Cells are analyzed using the Attune NxT Flow Cytometer. Cells are stained with SYTOX Red (1:1,000 dilution) to check viability. Transfection efficiency is measured by GFP-positive cell gating when GFP plasmid is used as a payload.

If you find another cell type in the Neon Nxt Device cell-specific protocols that is similar to your cell type in terms of tissue origin, you can use the electroporation parameters of that cell type for your cell type. You may not get optimal results, but it is a good starting point. For example, say you have 293T cells and you find the HEK293 protocol, since both 293T cells and HEK293 cells are derived from human embryonic kidney, you can use the electroporation parameters of HEK293 cells for 293T cells.
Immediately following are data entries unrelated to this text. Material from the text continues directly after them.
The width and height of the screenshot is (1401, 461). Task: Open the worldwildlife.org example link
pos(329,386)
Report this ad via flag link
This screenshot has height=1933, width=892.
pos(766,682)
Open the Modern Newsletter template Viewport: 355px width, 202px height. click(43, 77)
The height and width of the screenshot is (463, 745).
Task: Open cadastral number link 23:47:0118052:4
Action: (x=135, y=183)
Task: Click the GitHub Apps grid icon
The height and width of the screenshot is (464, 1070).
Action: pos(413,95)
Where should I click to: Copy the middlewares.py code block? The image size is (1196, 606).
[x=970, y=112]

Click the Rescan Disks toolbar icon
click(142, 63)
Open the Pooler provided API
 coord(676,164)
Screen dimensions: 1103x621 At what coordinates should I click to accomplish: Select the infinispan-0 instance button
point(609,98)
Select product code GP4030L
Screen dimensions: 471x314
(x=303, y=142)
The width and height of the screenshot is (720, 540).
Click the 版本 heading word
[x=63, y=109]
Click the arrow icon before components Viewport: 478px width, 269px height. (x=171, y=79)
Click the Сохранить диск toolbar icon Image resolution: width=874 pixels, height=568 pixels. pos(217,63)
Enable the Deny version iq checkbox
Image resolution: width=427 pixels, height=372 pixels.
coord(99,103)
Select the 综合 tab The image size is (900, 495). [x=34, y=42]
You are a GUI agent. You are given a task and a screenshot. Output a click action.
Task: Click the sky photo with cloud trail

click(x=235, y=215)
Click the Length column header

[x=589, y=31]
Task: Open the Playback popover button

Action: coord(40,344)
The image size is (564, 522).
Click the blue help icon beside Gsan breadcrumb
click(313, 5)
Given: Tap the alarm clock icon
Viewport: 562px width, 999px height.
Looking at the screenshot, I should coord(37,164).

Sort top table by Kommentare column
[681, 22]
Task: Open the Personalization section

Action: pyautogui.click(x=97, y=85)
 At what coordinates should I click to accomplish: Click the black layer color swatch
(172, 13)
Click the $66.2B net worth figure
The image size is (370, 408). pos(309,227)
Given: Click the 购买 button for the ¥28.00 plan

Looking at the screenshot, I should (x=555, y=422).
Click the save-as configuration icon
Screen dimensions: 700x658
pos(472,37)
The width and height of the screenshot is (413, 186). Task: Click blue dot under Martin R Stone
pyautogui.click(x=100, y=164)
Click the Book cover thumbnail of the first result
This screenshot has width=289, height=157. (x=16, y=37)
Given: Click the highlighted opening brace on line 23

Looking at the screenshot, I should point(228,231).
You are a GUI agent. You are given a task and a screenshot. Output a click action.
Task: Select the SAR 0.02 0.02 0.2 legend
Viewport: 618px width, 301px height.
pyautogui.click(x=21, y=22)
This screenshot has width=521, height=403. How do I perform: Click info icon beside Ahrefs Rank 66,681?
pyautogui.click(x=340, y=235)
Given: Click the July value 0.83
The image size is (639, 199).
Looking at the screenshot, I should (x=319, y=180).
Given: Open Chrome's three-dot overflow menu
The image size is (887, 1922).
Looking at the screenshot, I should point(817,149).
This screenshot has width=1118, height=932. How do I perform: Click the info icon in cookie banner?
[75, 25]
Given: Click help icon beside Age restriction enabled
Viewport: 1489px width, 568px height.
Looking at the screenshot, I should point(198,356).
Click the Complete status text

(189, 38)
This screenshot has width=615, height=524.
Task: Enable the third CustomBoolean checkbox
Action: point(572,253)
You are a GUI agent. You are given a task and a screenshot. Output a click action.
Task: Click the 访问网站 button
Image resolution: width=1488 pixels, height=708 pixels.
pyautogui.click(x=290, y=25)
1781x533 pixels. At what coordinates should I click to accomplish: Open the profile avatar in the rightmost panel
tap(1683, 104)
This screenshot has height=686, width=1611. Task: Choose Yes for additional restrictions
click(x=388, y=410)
Alternatively, you can use the preprogrammed 24-well optimization protocols in the Neon NxT Electroporation Device to optimize for your cells.

Unlike standard cuvette-based electroporation chambers, the Neon NxT Electroporation System leverages the proven Neon technology where electroporation takes place in a biologically compatible pipette tip chamber. The design of a gold-coated wire electrode inside of the pipette tip has been shown to produce a more uniform electrical field and a lower pH gradient across the cell suspension. Therefore, this design allows for better maintenance of physiological conditions resulting in very high cell survival compared to conventional electroporation (Kim JA, Cho K, Shin MS, et al. (2008) A novel electroporation method using a capillary and wire-type electrode. Biosens Bioelectron 23(9):1353-1360).

We routinely use plasmids of 4-7 kb in our laboratories, and plasmids up to approximately 20 kb should not be a problem. Using plasmids larger than this will most likely result in lower transfection efficiency. We have some preliminary results indicating that very large BAC DNA can be transfected as well, albeit with a low transfection efficiency.

Yes. The Neon NxT Electroporation System can be used for electroporation of any RNAi substrate (siRNA, shRNA, miRNA). You can use the same conditions described in the cell type-specific protocol for DNA, or use the pre-programmed 24-well optimization protocols included in the Neon NxT Device.

Yes. To check the quality of your DNA, we strongly recommend confirming that both A260/A280 and A260/230 ratios are between 1.6 -2.0 and checking for DNA degradation by agarose gel electrophoresis.

Yes. The Neon NxT Electroporation Device can be UV sterilized inside a bio-safety cabinet.

Yes, we recommend wiping the Neon NxT Electroporation Device with 70% Ethanol/isopropyl alcohol (IPA) for sanitization.

The Neon NxT Electroporation System relies on the same unique and trusted electroporation technology as the Neon Transfection System (Cat. No. MPK5000), but it has new features that make it easier to use. The Neon NxT pulse generator has an improved feedback loop with user interface notification, and ClipTip technology has been incorporated into Neon NxT pipette tips for secure attachment and easy ejection, along with other ergonomic design improvements.

Neon NxT E10, E100, R, and T buffers have the same compositions as Neon E, E2, R, and T buffers, respectively. However, Neon NxT tips and tubes have different designs compared to the Neon tips and tubes, to improve usability, and therefore are not compatible with the Neon Transfection System.